◆ **Supplied data**

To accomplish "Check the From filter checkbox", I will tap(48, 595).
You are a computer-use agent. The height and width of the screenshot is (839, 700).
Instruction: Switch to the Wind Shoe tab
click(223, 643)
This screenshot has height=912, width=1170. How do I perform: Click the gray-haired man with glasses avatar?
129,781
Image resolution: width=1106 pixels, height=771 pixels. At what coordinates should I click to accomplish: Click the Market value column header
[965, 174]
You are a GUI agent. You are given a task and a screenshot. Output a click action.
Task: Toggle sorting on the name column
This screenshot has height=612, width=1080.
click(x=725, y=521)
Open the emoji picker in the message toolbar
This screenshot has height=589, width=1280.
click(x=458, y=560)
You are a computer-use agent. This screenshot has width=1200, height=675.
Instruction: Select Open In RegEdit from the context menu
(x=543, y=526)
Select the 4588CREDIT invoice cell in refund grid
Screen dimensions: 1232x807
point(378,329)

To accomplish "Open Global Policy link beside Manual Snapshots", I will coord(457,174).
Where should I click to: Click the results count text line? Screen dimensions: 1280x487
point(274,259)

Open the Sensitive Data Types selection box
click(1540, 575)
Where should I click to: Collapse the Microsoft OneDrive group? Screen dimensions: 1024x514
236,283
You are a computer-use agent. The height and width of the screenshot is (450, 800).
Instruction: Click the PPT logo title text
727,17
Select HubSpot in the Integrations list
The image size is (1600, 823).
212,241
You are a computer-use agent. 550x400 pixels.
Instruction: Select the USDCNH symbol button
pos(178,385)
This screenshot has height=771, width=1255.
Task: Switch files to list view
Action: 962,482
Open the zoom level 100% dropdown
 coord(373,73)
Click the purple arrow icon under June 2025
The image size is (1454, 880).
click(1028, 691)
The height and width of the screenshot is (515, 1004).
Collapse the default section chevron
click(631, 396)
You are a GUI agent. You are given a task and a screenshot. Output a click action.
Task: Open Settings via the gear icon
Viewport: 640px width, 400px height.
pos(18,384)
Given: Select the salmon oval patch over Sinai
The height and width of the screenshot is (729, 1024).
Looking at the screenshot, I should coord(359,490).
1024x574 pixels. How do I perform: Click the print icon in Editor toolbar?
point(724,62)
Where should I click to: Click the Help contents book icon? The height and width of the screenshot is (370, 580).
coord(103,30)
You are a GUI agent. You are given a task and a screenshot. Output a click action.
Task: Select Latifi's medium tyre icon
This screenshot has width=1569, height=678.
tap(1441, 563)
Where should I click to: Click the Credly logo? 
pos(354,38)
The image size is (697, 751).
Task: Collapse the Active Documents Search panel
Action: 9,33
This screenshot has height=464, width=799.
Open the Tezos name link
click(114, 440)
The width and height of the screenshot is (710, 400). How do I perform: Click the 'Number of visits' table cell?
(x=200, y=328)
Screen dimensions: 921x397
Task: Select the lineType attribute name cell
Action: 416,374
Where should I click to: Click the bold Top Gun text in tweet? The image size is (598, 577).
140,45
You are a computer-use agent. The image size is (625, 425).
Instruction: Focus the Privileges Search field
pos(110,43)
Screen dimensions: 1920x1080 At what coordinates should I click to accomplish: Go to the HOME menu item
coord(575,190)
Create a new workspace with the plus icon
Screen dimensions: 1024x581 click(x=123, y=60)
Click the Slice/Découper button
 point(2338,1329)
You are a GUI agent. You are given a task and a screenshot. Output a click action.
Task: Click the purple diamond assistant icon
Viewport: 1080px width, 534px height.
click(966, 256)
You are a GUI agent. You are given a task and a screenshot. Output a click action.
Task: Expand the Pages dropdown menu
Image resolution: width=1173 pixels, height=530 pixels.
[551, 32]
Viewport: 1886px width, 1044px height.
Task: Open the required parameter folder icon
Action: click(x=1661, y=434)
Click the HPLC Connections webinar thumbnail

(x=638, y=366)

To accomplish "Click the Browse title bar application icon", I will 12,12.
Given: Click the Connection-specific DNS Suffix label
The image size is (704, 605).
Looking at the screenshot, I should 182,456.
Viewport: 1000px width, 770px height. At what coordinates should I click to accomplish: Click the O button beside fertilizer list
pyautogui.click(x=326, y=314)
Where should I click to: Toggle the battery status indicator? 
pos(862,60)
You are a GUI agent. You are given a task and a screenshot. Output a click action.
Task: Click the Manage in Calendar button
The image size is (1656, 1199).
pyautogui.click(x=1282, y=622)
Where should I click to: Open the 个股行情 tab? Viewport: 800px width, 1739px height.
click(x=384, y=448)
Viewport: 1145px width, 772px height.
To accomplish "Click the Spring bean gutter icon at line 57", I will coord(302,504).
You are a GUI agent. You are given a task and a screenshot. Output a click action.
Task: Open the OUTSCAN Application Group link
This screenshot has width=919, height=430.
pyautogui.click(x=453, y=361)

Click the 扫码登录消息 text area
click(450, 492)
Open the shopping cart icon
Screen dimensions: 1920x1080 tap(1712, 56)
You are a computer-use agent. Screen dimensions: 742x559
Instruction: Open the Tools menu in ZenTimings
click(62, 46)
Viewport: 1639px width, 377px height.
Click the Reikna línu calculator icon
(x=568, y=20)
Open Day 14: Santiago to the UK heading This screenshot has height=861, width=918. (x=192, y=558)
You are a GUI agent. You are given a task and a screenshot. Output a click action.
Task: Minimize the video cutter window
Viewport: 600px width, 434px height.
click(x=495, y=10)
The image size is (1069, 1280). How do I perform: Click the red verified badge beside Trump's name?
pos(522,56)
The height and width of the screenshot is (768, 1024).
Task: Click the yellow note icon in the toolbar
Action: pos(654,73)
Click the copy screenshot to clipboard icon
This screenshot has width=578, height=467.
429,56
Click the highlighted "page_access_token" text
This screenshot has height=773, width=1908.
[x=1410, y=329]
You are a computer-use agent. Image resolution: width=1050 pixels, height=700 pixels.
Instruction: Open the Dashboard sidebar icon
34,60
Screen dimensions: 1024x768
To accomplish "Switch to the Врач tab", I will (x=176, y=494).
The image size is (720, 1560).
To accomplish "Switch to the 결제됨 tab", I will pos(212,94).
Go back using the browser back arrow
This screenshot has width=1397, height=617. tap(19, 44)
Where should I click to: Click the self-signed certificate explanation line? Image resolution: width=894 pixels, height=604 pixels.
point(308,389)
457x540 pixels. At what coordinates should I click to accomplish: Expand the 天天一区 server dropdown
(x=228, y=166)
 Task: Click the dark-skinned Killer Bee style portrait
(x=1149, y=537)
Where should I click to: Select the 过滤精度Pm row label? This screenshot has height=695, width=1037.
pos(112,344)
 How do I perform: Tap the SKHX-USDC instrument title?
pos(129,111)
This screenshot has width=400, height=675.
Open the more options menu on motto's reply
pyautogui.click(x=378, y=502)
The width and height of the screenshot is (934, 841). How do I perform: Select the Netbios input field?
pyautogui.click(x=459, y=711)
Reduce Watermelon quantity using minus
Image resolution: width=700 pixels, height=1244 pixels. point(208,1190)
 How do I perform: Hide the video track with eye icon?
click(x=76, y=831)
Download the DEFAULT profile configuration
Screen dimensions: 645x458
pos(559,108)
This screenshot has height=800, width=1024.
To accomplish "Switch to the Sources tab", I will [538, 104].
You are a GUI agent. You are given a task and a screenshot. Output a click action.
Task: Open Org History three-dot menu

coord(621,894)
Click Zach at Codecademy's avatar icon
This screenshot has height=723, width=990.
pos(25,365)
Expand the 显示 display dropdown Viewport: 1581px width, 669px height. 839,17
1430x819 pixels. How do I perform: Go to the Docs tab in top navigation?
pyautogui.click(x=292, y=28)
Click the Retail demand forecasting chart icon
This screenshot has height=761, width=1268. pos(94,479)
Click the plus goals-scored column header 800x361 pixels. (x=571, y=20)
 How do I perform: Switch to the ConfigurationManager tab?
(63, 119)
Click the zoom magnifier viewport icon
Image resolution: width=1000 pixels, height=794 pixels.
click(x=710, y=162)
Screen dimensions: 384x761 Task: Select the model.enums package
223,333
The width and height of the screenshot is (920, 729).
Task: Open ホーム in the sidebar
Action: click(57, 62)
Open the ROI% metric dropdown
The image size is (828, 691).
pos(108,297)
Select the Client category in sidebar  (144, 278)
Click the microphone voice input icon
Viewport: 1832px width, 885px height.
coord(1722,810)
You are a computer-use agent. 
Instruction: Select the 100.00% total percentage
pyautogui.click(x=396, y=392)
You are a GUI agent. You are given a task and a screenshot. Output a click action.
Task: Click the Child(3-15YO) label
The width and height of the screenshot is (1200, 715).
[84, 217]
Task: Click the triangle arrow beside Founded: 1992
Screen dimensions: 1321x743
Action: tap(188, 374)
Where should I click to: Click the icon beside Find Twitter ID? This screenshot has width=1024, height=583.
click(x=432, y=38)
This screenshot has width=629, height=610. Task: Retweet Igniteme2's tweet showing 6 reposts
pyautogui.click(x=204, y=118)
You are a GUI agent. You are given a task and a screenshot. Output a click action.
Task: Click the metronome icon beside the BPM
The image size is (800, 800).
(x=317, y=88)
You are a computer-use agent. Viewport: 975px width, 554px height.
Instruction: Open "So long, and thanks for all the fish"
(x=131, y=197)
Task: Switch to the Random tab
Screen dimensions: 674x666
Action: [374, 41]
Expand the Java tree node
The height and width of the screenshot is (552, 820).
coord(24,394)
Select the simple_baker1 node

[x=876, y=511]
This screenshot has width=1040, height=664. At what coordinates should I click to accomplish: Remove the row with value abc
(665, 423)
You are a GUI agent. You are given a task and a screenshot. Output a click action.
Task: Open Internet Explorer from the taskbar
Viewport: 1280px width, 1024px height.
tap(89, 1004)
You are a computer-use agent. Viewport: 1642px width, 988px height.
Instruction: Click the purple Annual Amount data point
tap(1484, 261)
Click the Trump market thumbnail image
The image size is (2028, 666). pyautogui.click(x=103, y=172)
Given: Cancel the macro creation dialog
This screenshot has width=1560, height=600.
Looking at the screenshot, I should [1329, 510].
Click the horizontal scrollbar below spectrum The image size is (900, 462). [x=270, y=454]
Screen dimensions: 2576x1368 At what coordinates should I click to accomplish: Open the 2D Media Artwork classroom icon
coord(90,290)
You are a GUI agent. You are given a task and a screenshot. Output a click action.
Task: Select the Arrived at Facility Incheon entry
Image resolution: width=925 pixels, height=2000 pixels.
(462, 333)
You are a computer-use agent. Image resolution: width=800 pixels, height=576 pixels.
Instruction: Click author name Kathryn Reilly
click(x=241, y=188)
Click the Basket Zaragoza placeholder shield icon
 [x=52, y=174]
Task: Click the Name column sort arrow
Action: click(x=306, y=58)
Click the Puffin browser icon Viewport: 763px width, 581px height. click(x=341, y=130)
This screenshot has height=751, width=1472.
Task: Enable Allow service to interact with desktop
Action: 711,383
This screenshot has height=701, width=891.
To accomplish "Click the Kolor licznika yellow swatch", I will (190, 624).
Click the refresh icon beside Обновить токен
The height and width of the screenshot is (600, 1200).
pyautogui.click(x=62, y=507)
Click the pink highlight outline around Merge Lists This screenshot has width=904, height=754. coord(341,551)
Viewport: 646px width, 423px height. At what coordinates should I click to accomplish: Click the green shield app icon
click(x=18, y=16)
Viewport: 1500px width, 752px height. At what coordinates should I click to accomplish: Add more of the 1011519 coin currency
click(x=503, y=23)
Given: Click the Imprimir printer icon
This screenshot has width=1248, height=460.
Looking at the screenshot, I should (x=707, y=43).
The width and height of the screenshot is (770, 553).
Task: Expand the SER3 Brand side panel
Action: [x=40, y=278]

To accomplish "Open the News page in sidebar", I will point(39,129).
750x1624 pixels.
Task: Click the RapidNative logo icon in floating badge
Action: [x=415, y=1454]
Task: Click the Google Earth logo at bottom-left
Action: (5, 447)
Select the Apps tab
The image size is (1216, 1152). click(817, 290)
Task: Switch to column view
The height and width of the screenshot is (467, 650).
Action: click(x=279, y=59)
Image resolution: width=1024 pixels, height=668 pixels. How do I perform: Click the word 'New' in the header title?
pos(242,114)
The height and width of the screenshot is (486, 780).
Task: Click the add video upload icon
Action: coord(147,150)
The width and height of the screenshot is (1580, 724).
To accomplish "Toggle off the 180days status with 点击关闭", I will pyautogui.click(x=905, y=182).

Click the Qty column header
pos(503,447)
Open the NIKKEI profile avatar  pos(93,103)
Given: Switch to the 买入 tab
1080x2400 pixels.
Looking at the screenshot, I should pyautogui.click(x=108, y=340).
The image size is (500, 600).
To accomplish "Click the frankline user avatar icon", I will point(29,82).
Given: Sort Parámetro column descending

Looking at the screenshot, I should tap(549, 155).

◆ **Problem to work on**
From the records above, pull every line that carries the word "computer".

◆ **Answer to this exercise**
You are a computer-use agent. The height and width of the screenshot is (839, 700).
You are a computer-use agent. This screenshot has width=1200, height=675.
You are a computer-use agent. The height and width of the screenshot is (450, 800).
You are a computer-use agent. 550x400 pixels.
You are a computer-use agent. The image size is (625, 425).
You are a computer-use agent. Screen dimensions: 742x559
You are a computer-use agent. Image resolution: width=1050 pixels, height=700 pixels.
You are a computer-use agent. 
You are a computer-use agent. Viewport: 975px width, 554px height.
You are a computer-use agent. Viewport: 1642px width, 988px height.
You are a computer-use agent. Image resolution: width=800 pixels, height=576 pixels.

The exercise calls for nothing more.